Billy Wilder, durante el rodaje de 'Fedora'.

'Fedora', la película más incomprendida de Billy Wilder

Financiada gracias al dinero de amortización de la deuda alemana, la cinta fue el principio del fin del cineasta

Boquerini .
BOQUERINI .

'Fedora' fue principio del fin de Billy Wilder. El cineasta, ya con una edad, acababa de concluir el rodaje de 'Primera Plana', que en EE UU no había funcionado bien bien. Wilder estaban tan mayor, por lo menos para Hollywood, que ni siquiera encontró compañía de seguros que se hiciese cargo de los riesgos. No fue así en Europa, donde el realizador rodó entre el 1 de junio y el 31 de agosto de 1977 el filme, mayoritariamente en París, pero también en Alemania y Grecia. Tras este filme ya Wilder solo rodaría un más, 'Aquí un amigo', en 1981.

La película fue financiada gracias al dinero de amortización de la deuda alemana, producida por la productora de Munich Bavaria Films, en coproducción con Francia y Austria. Se basa en la novela 'Crowned Heads' de Thomas Tryon, que Wilder consideraba como una variante tardía de 'El crepúsculo de los dioses'. El propio Billy Wilder y su habitual colaborador, I. A. L. Diamond, firmaron el guion. Fue su segunda gran película sobre Hollywood, un melodrama macabro y sombrío en donde los escenarios de la llamada meca del cine se reconstruyeron entre Munich y París. Lo protagoniza William Holden, el mismo protagonista de 'El crepúsculo de los dioses' y, como aquella, es todo un flashback.

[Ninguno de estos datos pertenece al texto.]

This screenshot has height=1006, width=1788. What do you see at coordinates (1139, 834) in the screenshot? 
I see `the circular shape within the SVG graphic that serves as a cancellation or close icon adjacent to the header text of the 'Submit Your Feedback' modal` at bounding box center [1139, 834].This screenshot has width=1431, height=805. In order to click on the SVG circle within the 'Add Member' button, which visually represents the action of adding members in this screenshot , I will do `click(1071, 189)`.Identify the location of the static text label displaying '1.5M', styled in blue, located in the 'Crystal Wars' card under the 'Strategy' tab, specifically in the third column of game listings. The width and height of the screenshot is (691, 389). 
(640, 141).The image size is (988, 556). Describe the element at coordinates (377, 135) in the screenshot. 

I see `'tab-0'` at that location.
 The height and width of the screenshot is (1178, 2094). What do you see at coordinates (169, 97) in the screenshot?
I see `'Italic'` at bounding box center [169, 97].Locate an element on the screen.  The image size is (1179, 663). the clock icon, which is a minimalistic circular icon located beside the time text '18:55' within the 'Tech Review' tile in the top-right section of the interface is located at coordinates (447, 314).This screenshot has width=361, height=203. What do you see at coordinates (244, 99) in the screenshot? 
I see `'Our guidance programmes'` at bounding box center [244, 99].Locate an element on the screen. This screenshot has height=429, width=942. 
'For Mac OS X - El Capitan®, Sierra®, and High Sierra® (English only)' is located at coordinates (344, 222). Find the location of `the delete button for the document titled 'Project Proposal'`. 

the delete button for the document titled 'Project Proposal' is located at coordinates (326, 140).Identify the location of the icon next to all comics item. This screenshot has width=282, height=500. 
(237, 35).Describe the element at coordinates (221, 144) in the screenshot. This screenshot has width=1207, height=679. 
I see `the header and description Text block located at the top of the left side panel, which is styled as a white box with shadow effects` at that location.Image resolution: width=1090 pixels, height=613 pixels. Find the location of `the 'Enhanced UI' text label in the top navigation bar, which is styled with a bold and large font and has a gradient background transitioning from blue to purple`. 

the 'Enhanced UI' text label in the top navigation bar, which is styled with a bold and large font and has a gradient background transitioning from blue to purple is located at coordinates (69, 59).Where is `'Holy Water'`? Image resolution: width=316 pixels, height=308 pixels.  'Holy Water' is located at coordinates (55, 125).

La película cuenta cómo Fedora ( Marthe Keller), una famosa actriz, fallece en París atropellada por un tren. En su funeral, un productor de cine fracasado ( William Holden), que había tenido en el pasado una fugaz relación con la actriz, recapacita sobre los hechos ocurridos en las dos últimas semanas y se pregunta hasta qué punto podría él haber influido en su muerte. La estrella quería asegurarse la eterna juventud por medio de la cirugía. Pero queda desfigurada, por lo que había obligado a su hija ( Hildegard Knef) a que se hiciera pasar por ella e interpretase sus papeles.

Marlene Dietrich era la actriz deseada por Wilder para el personaje de Fedora; y Faye Dunaway, para el de su hija, pero a Dietrich no le gustó la historia, que la consideraba un insulto hacía ella. El director Sydney Pollack invitó a Wilder al prelanzamiento de su película 'Un instante, una vida', en donde actuaba Marthe Keller, y Wilder decidió ofrecerle a ella ambos papeles, de madre e hija, pero la actriz había sufrido daños faciales en un accidente de automóvil y no podía usar el maquillaje pesado requerido para transformarla en anciana, así que acabó llamando a la alemana Hildegard Knef para el papel de la hija. Wilder siempre se quejó de Martha Keeller, con la que nunca tuvo ninguna empatía, responsabilizándola del posterior fracaso.

La película tuvo múltiples problemas para su estreno. La distribuidora inicial, Allied Artists, renunció a ello después de su preestreno en una sesión benéfica de la Myasthenia Gravis Foundation en Nueva York, con una respuesta poco entusiasta. La United Artists lazó la película con escasa publicidad en un pequeño grupo de salas americanas y europeas, lo que incitó a Wilder a demandar al estudio por gastar solo 625 dólares en la campaña de comercialización. Le aconsejaron recortar 12 minutos del filme, lo que Wilder aceptó. El propio director organizó un preestreno en Santa Bárbara: el público comenzó a reírse en escenas equivocadas. Desanimado por la respuesta y por todos los problemas que había encontrado, el director rechazó hacer más correcciones. Sin embargo el Festival de Cannes acudió en su ayuda, y el 30 de mayo de 1978 se proyecta en el certamen francés como parte de una retrospectiva del trabajo de Wilder. A partir de esa proyección la película fue comprada por diferentes distribuidores europeos, aunque en Estados Unidos quedó relegada a la televisión.

Vídeo. El tráiler de 'Fedora'.

'Fedora' es una película sobre envejecer en Hollywood, donde está prohibido. Entre la nostalgia y la irreverencia, Wilder se apoyó en su habitual ironía para reflexionar sobre la generación de directores y productores estadounidenses del llamado Nuevo Hollywood, un lugar en el que ya no se reconocía.

En España la película se estrenó con muy pocas copias. Lo hizo en Barcelona el 6 de mayo de 1981 y en Madrid dos días después, exhibiéndose en el Cine Albéniz. Pero a diferencia del resto del mundo, en Madrid 'Fedora' sí que fue un enorme éxito, manteniéndose muchos meses en cartel. Fue la única ciudad del mundo donde la película de Wilder fue un taquillazo.